- **EXERCISE GOAL**
Repeat only the stretch of lines below that runs from the line with "Given: Like the 'Take a bath then' comment" through the line with "This screenshot has width=1018, height=1632.", unaltered.

- **DATA**

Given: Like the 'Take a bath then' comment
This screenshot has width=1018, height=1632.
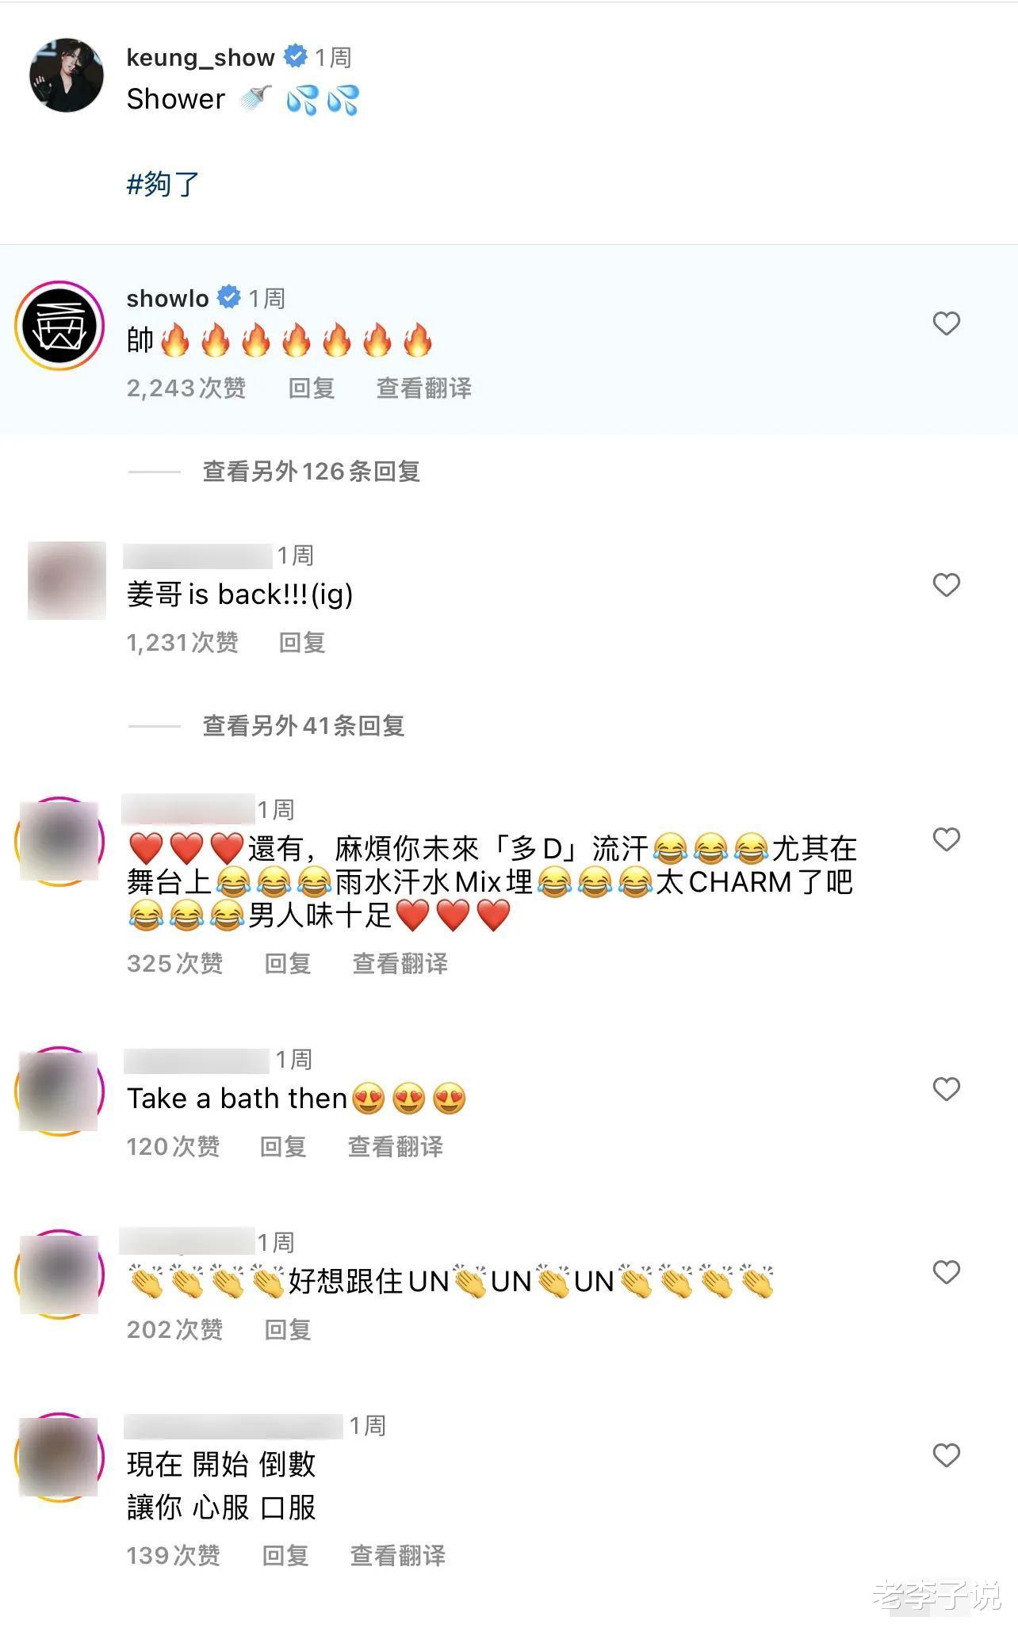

==

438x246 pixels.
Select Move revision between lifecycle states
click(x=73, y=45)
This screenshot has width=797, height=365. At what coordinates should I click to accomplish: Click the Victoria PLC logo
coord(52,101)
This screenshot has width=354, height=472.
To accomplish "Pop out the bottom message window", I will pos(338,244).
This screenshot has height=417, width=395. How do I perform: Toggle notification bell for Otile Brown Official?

- **RESPONSE FOR THIS EXERCISE**
Given: Like the 'Take a bath then' comment
This screenshot has width=1018, height=1632.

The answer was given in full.